Exercise instructions =>
**A)** How would you render this sentence from the Rserve setup guide in Spanish: "Note that running Rserve on a Windows machine is not advised."
**B)** Can you continue the Rserve setup guide, starting right after its final sentence?

Source document =>

-- Begin --

Running R scripts on a remote Rserve server has a number of advantages over running them on your local machine:
  • A remote Rserve server frees up resources on your local machine, which otherwise might be clogged with expensive R processes.
  • It provides faster overall results, because there is no need to recreate a new R session for each process.
  • There is no need to wait for one process to end to begin another, because LabKey Server can handle multiple connections to Rserve at one time.

Set Up

This document provides instructions for enabling LabKey Server to execute R reports against a remote Rserve instance. Below, the "Rserve machine" refers to the machine running the Rserve instance; "LabKey machine" will refer to the LabKey web server. This document assumes a working knowledge of R. This document also covers required changes to client code to take advantage of the Rserve integration features. Note that Rserve integration is currently only available as an experimental feature that must be enabled on the LabKey machine. See Experimental Features.

For illustration purposes a concrete example will be used throughout this setup guide. In particular, we assume a configuration where LabKey Server is running on a Windows PC (called "LK-PC") and the Rserve instance is running on a Mac (called "RS-MAC"). Note that setup instructions will vary depending upon the operating systems of the machines used. Values indicated by colored text are used in multiple places and must be consistent between the two machines.

Rserve Machine (RS-MAC): Install Rserve

First step is to install R if you haven’t already. Rserve uses your R installation, so any packages, environments, and libraries you have already installed as part of your R installation are used by Rserve.

Information and installation of Rserve can be found here: http://www.rforge.net/Rserve/. There is a lot of good info on that site about Rserve, so it’s worth reading through the FAQs and documentation. Note that running Rserve on a Windows machine is not advised. From the download page pick the binary that matches your OS or you can install from within R:

install.packages('Rserve',,'http://www.rforge.net/')

After installing Rserve, you may not be able to run Rserve from the shell. If you get an error about Rserve not being found, then you can either put the executable on your path or copy the executable (rserve or rserve.dbg) to your $(R_HOME)/bin directory. You can find the R home directory by launching R and typing R.home() at the prompt. A typical installation: rserve and rserve.dbg are in /library/frameworks/R.framework/resources/library/rserve/libs/x86_64. The value of R_HOME is /library/frameworks/R.framework/resources.

Run Rserve Securely

We recommend running Rserve under a user account with restricted privileges (i.e., not an administrator or root user). This will help limit the damage a malicious R script can do to the machine.

-- End --

Supplied records =>
-- Begin --

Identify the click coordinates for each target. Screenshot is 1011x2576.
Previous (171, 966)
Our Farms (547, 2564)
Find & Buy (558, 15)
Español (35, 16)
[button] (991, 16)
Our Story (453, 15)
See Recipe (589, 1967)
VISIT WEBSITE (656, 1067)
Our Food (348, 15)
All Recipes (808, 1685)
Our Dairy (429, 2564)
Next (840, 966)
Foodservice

-- End --

Responses to the exercise =>
**A)** Tenga en cuenta que no se recomienda ejecutar Rserve en una máquina con Windows.

**B)**
Second, we recommend that the Rserve configuration specify “auth required” and “plaintext disable”. This will prevent unauthorized users from connecting to the Rserve box in the first place. Note that the login required for Rserve may or may not be the same user account under which Rserve is run.

The Rserve configuration is loaded from an /etc/rserv.conf file. By default Rserve won’t accept connections from a different machine so you must edit/create the configuration file above.

Example rserv.conf TSV file:

remote		enable
auth required
encoding utf8
plaintext disable
pwdfile /users/shared/rserve/logins

The logins file referenced above simply has a name value pair and is located in /users/shared/rserve/logins as indicated by the pwdfile value. The contents are:

rserve_usr	
rserve_pwd

Remember the values for rserve_user and rserve_pwd.

This is the user and password that the LabKey machine will use to make a connection to Rserve. If you do not provide a user and password then you will allow any machine to make an anonymous connection to your Rserve machine. This is supported by LabKey but not recommended.

LabKey Machine (LK-PC): Setup Report and Data Shares

In the context of running R reports, LabKey Server needs access to two roots:

  1. A reports root under which temporary files are created when an R report request gets serviced
  2. A pipeline data root where any external data is read (if required)
The Rserve machine must have access to the reports root at a minimum. If the R script being executed on the Rserve machine also accesses the data files then it may need access to the pipeline data share as well. Note that the pipeline data share may be on a separate machine entirely from either the LabKey or Rserve machines.

First, create a guest user account on the LabKey machine. This is the user to whom you will grant access to these data shares. For this example, create a user RserveShare with a password RserveShare_pwd. This is the account that the remote Rserve machine will use when connecting to these shares.

The reports root on the LabKey install is $(CATALINA_HOME)tempreports_temp. $(CATALINA_HOME) refers to the c:tomcat directory. Create a share called reports_temp and give read/write access to the RserveShare account (which must be created on the LabKey web server machine). Write access is required because the Rserve machine will ultimately copy an output plot file to this temp directory.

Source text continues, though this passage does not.